A CLARE Senator has called for the establishment of a statutory enquiry “to bring closure to the family of Aoife Johnston and establish the true facts of the night” that led to her tragic death in University Hospital Limerick.

Health activists have described the report published by retired Chief Justice Frank Clarke into Aoife’s death in December 2022 as harrowing but Senator Dooley maintained it failed abysmally to establish the clear facts around what happened on the night of the Shannon teenager’s death.

Senator Dooley said that Mr Justice Clarke’s report, the initial Dr Vida Hamilton report and the inquest into the death of Aoife Johnston had all failed to provide the answers the family deserve around the factual circumstances that contributed to her death.

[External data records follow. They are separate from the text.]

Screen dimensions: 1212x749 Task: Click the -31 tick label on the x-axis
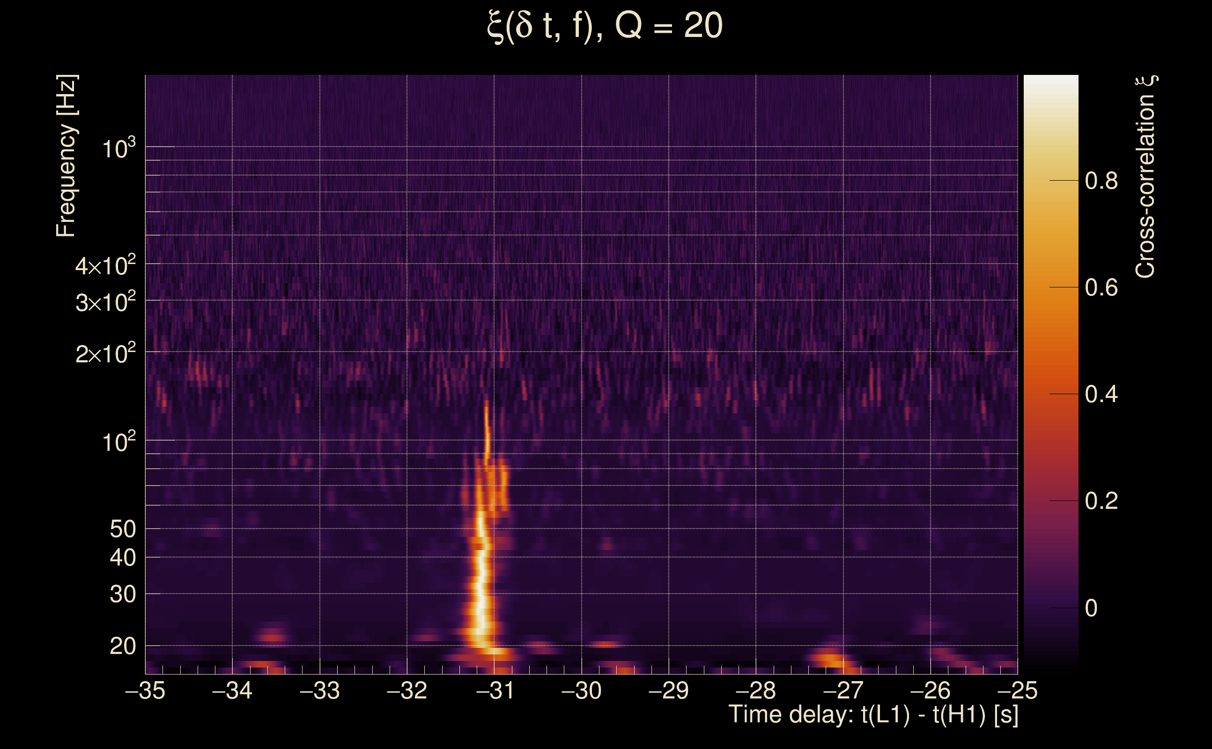[495, 691]
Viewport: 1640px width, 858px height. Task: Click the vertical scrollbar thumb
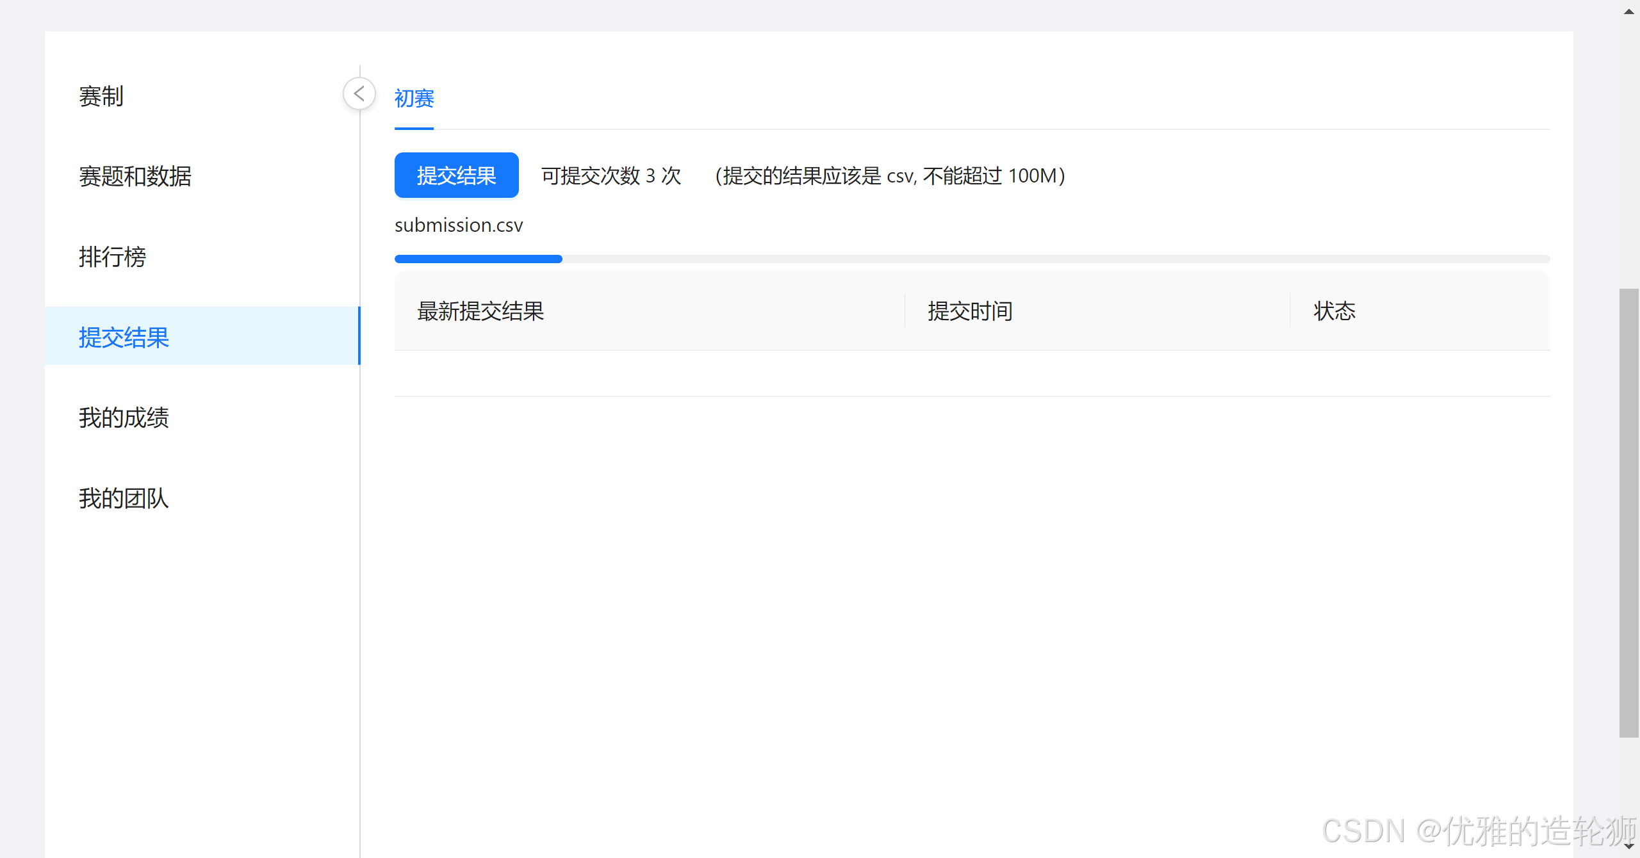coord(1628,512)
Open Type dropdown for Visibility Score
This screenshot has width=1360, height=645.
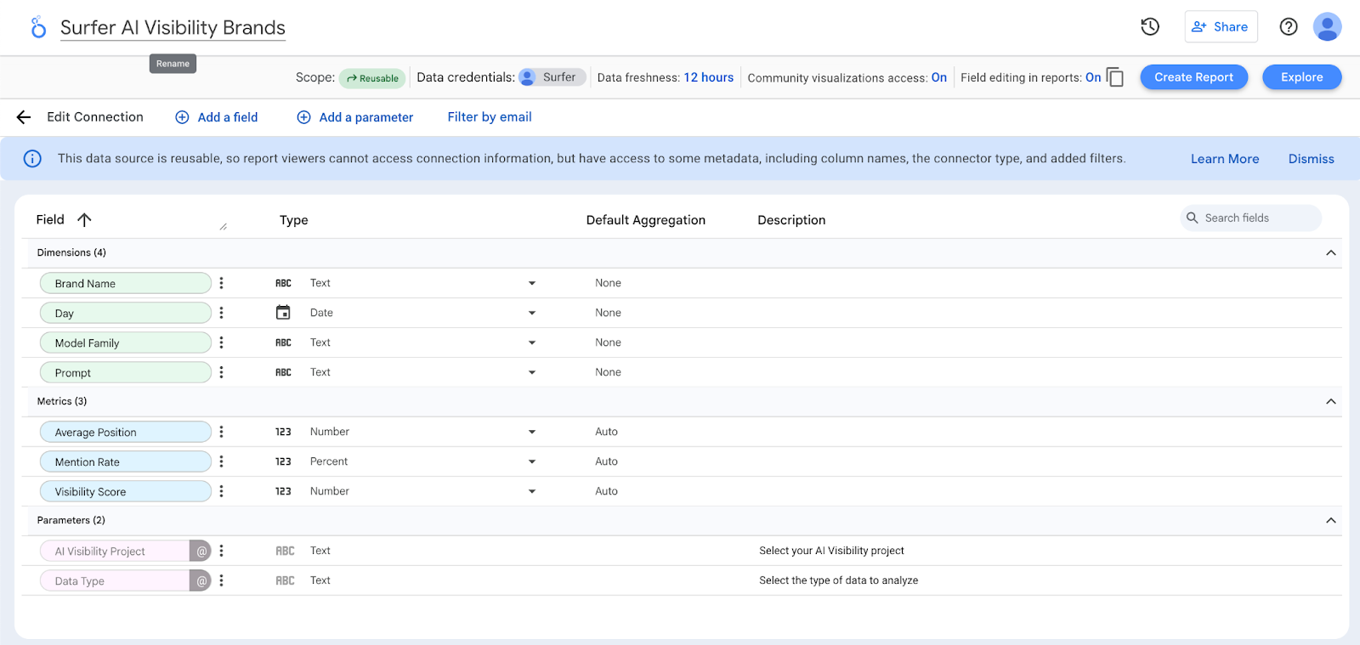coord(532,491)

Clarity is glaringly lacking, the Mountshannon native said and he pointed to the investment of thousands of hours to try ascertain the truth to only result in a “blame game”.

He said, “What’s not in dispute here is that something really wrong happened on that night in UHL. And it’s not exclusive to that night as mismanagement has pervaded this hospital for far too long. But on that night, it crystalised in the worst possible way. A teenage girl lost her life, her parents, James and Carol, have been left without a daughter and Meagan and Kate have been left without a sister.

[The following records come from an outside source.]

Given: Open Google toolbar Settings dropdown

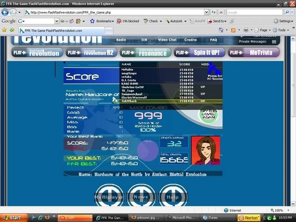Looking at the screenshot, I should coord(283,21).
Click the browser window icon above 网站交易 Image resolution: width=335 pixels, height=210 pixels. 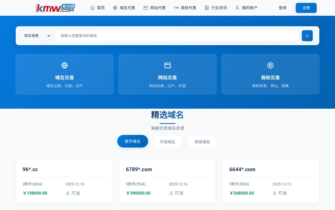coord(168,65)
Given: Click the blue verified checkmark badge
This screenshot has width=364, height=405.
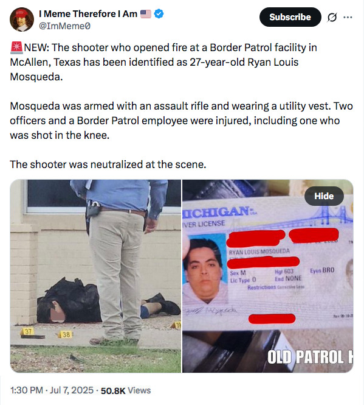Looking at the screenshot, I should 159,13.
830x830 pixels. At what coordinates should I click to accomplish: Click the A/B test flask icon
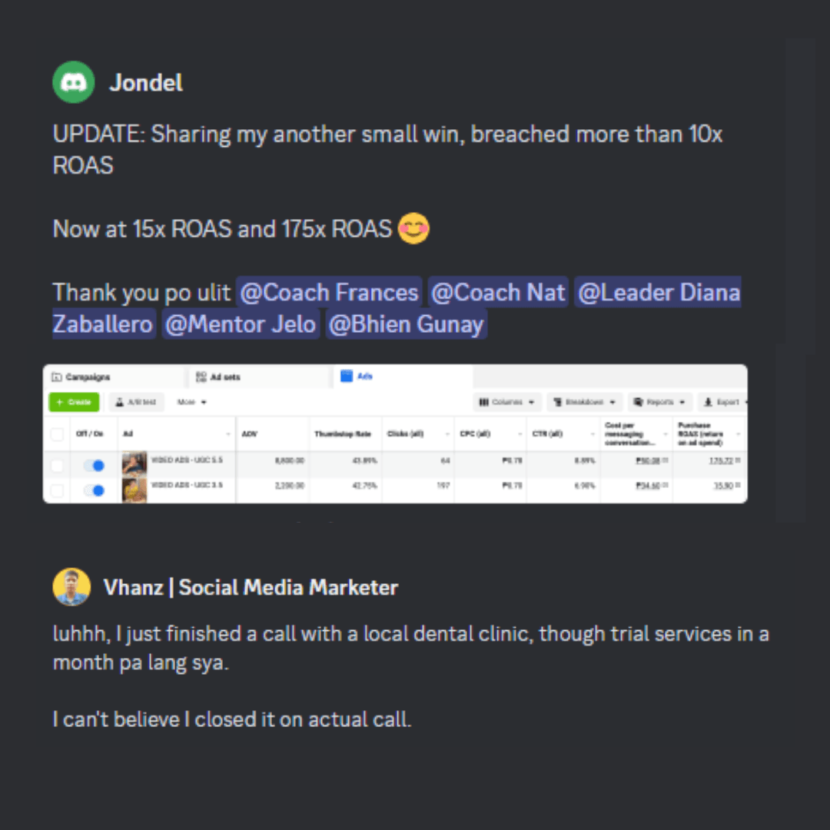tap(121, 402)
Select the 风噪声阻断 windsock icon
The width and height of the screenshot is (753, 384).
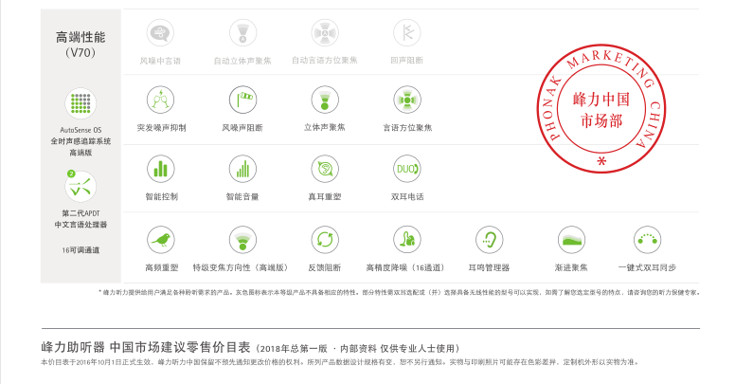242,99
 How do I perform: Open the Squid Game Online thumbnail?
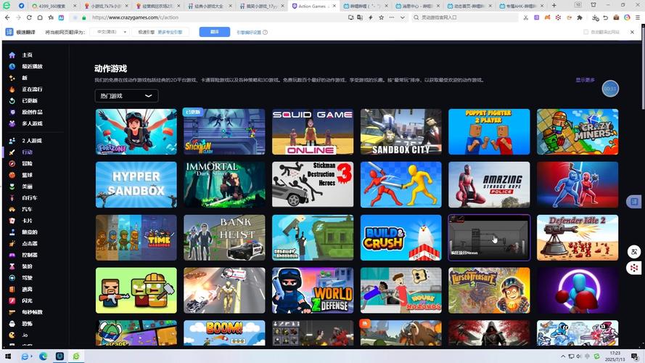pyautogui.click(x=313, y=132)
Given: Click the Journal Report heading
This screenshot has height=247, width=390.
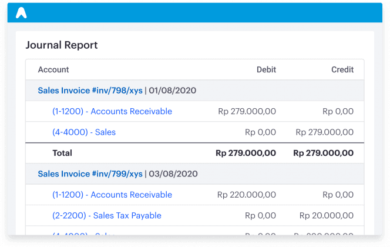Looking at the screenshot, I should coord(62,45).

“What is in dispute, however, is what caused this and the Johnston family and the people of the Mid-West deserve answers. In this country, justice must prevail, we must get answers when things go wrong, particularly terribly wrong like it did here. We typically get that but right now people are pointing fingers at each other and the noise goes on but the Johnston family’s entitlement to truth and justice is ignored. This noise instead needs to be filled with clarity and closure for her family. In filling it, we send a clear message, set a new standard for that hospital that bad practise won’t be tolerated and that, in turn, will lead to a better, safer hospital going forward.

“If we get to there, it will be an additional legacy for Aoife. At least then we can say that while her death should have been avoided, what came out of it made this hospital a better place for everyone else across the region,” he said.

Senator Dooley said he had some understanding about why Mr Justice Clarke’s hands were tied in terms of getting to the bottom of what happened but that does not recuse the HSE from getting the answers needed. “Mr Justic Clarke, it seems, was instructed clearly not to apportion blame and it is, indeed, welcome that he came up with recommendations in the report. But all we have to do is look at the response from the Johnston family to this. They are, to use their own word, bewildered.

“So, what we now need is to get this matter dealt with under a statutory inquiry where the truth can be traversed, where everyone involved in this can be brought into a proper, thorough forum that discovers what happened on the night that Aoife died. We will get to the bottom of what decisions or instructions were taken that should not have been taken, what action wsa sought by frontline staff that was not implemented and what, indeed, was the culture in the hospital, and who was responsible for it, that allowed all of this to happen. We need to know how significant was the management failure in this and ultimately what caused a teenage girl to die. Bernard Gloster, the Chief Executive of the HSE, has said ‘we failed Aoife’. It’s time to end the failure and put this right, with a statutory enquiry”.